At the BDC, like all of the F&W camps, it’s not a hope that staff address issues around social justice, it’s an expectation. Social Justice at the BDC is exposing kids to the knowledge that may be different than they have experienced. It’s allowing the kids to explore and make choices. It’s about weaving it into every activity area in camp. It also means supporting kids’ identities, whether they are binary or non-binary. It means supporting all our family structures, from same-gender/sex parents, to single parenting, to any adults raising kids. It means looking at where our food comes from and thinking about who gets fed and who is hungry. It means thinking about our environment from different perspectives. Our goal is cultivating an environment that serves everyone and having a really good time along the way!

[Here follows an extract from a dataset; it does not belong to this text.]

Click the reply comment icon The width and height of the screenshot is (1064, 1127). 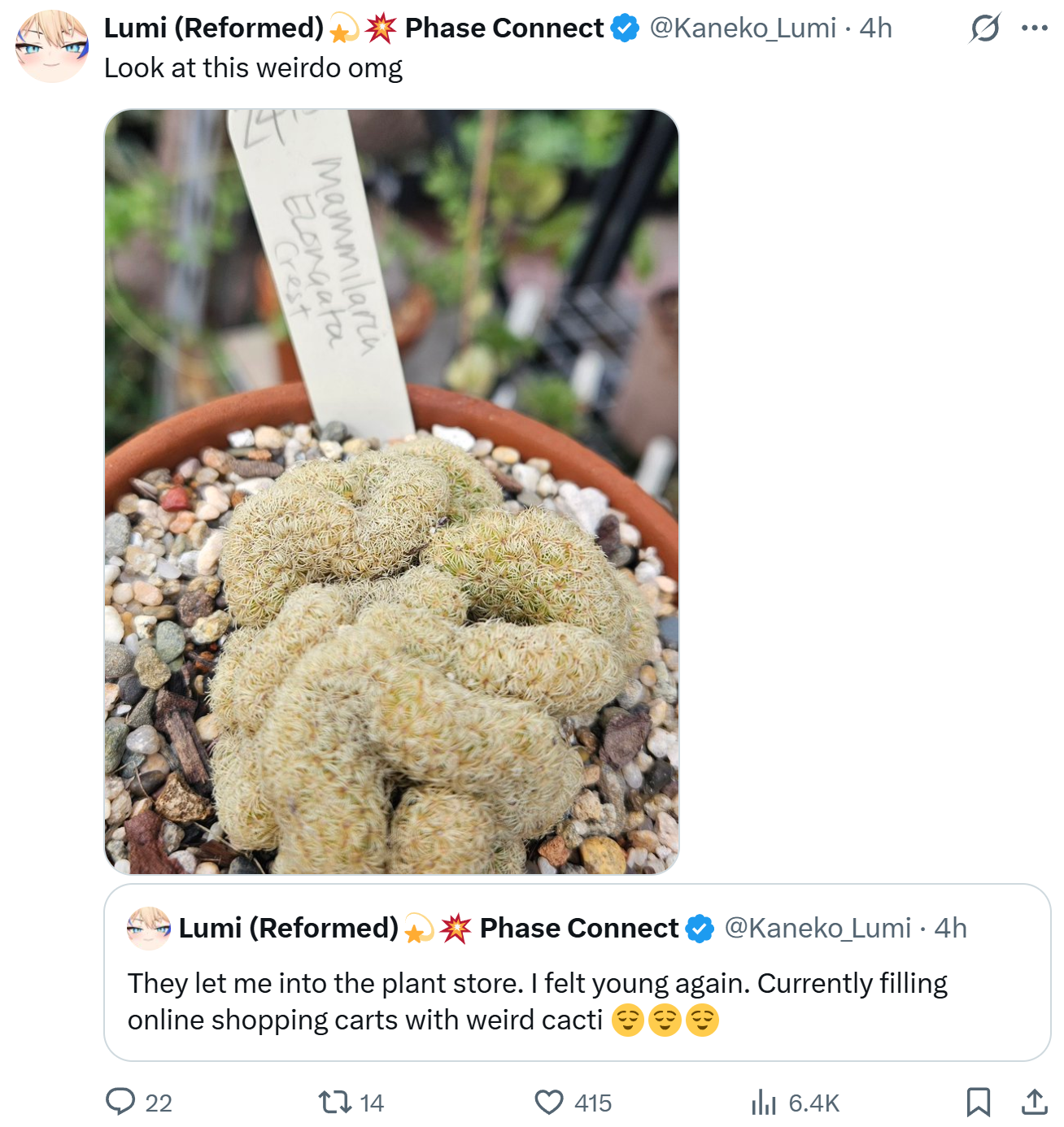tap(120, 1102)
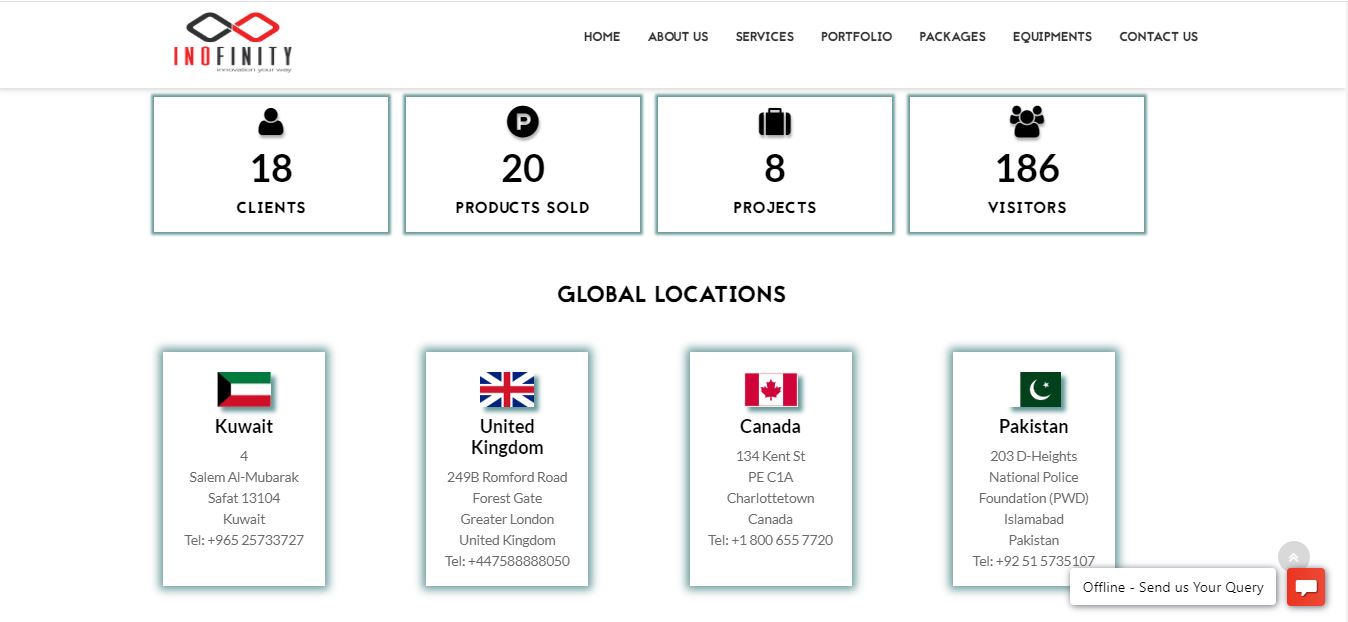This screenshot has height=622, width=1348.
Task: Click the Products Sold 'P' icon
Action: coord(523,122)
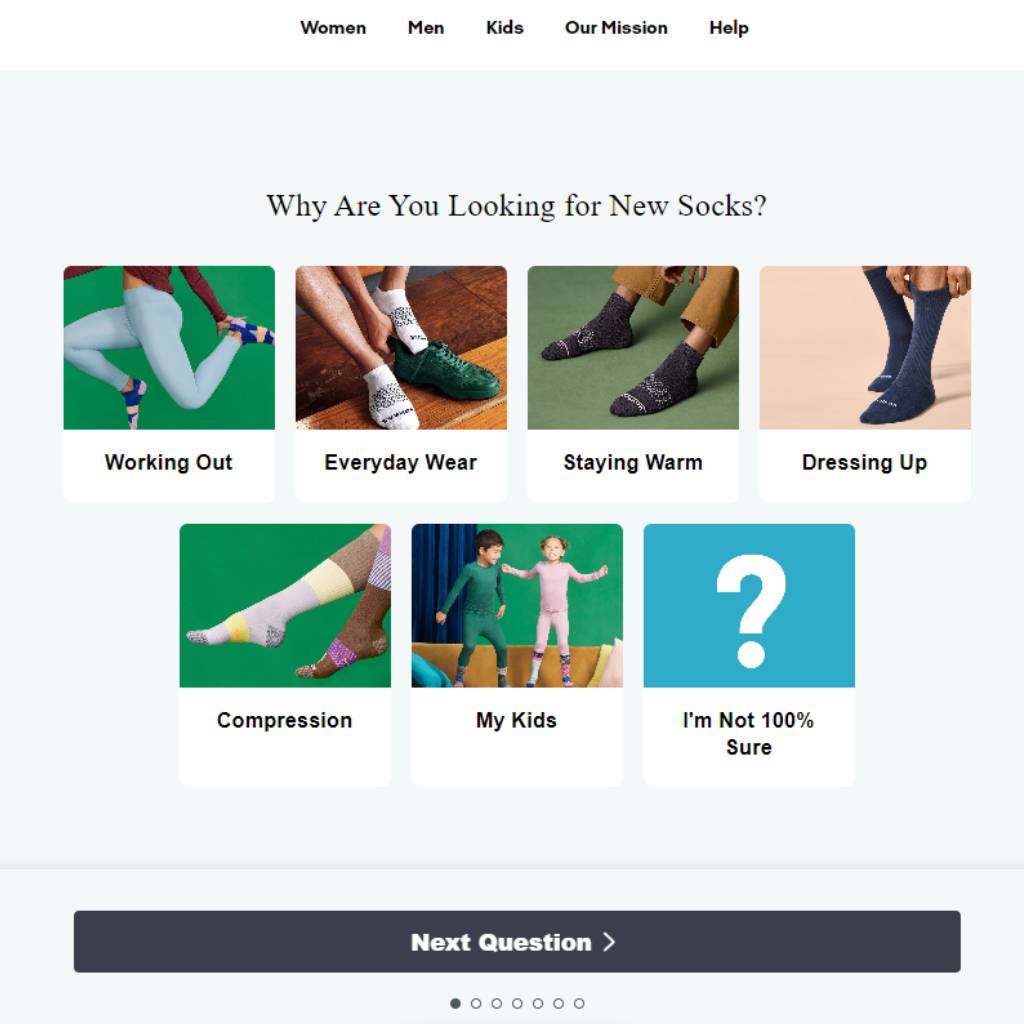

We often introduce social justice through songs like, “If You Miss Me at the Back of the Bus,” to “Baby Shark” using two moms or two dads as the parents. For “If You Miss Me at the Back of the Bus,” we explain the meaning, while with two-moms or two-dads “Baby Shark,” we just sing it.
Some groups will have a morning activity centered around social justice issues that may have come up in their group. It’s often around gender or family structure. Our library is filled with children’s books to support age-appropriate activities. Some groups may make family sculptures in which they mold the members of their group to represent their family and explain them to their peers. Before Topsy Turvy Tuesday, we explain what costumes are appropriate and what ones are not, including those that reinforce stereotypes.
Some people ask:
“Does this really work with 4-10-year-olds?”
Two things that happened this summer showed me that it does.
One night, two of our male staff saved three baby possums by taking them from their mom who was dead. It was an exciting adventure on overnights at the Barn that night. They nurtured the possums and fed them milk from a dropper. We all worked together to give these little guys a chance. A week later, the counselors were proudly sporting mugs with their pictures and the possums that read “World Greatest Dads.” So many campers saw their mugs and made the judgment-free assumption that these two males were possum dads together.
This summer, we were lucky to have a beautiful blonde hair, blue-eyed baby frequently visiting camp, and often in my arms! Many kids came up and asked me if he was my son. They asked because of the love I was showing the baby. To them, it’s as simple as that. It didn’t matter that we were a different race. No one ever asked if I adopted the child. At that moment, I thought to myself, “yes, the seeds of social justice are taking root.”